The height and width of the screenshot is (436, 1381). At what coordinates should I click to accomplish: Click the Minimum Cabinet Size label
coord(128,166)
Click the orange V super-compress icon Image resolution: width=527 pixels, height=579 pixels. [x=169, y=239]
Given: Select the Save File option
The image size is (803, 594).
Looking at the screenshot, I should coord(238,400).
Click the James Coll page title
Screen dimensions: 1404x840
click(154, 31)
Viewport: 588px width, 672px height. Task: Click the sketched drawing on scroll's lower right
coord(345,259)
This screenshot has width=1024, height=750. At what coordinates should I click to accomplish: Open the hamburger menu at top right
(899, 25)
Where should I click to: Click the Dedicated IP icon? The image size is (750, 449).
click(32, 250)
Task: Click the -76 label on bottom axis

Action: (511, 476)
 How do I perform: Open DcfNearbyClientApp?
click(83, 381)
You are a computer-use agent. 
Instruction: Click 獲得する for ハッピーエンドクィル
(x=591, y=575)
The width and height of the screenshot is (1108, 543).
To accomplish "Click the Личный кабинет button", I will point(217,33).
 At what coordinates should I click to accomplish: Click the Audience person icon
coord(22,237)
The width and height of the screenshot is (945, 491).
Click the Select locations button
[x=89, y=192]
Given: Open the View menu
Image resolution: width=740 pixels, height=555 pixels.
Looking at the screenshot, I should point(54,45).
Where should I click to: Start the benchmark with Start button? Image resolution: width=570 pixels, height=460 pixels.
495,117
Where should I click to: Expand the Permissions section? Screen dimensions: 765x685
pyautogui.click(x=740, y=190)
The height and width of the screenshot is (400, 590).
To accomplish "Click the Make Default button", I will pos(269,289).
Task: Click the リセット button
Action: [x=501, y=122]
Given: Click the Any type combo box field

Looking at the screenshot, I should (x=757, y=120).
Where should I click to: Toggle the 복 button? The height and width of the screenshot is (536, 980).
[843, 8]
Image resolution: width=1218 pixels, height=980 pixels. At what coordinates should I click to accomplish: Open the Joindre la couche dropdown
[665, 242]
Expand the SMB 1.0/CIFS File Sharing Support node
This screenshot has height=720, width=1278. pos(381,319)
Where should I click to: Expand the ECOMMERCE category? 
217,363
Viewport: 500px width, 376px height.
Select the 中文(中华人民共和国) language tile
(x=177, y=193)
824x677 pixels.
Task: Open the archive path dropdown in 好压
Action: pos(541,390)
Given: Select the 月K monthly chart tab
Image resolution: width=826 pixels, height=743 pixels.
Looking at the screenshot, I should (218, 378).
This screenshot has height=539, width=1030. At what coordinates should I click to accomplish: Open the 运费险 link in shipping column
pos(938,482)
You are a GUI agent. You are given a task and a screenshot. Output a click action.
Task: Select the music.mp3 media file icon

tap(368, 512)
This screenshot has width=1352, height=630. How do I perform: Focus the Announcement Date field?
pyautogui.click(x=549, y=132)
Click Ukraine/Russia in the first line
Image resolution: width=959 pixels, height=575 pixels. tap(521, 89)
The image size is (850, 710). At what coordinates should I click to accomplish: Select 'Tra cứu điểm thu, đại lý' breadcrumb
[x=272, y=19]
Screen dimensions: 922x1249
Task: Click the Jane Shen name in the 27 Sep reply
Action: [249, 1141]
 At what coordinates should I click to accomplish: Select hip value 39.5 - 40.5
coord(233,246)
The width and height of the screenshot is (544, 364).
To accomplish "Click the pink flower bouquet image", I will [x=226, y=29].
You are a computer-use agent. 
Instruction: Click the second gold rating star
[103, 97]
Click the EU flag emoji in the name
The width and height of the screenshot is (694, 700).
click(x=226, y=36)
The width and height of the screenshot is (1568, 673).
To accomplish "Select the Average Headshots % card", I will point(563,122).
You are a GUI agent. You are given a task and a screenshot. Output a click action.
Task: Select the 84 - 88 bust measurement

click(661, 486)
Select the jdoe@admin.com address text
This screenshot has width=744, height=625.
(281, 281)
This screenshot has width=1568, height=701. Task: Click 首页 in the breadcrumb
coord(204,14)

++++++++++

> Task description:
A word-for-word copy of the lines above from the one with "Audience person icon" through the one with "The height and width of the screenshot is (400, 590).", inclusive, is the only output wanted.

> Finished exercise:
 At what coordinates should I click to accomplish: Click the Audience person icon
coord(22,237)
The width and height of the screenshot is (945, 491).
Click the Select locations button
[x=89, y=192]
Given: Open the View menu
Image resolution: width=740 pixels, height=555 pixels.
Looking at the screenshot, I should point(54,45).
Where should I click to: Start the benchmark with Start button? Image resolution: width=570 pixels, height=460 pixels.
495,117
Where should I click to: Expand the Permissions section? Screen dimensions: 765x685
pyautogui.click(x=740, y=190)
The height and width of the screenshot is (400, 590).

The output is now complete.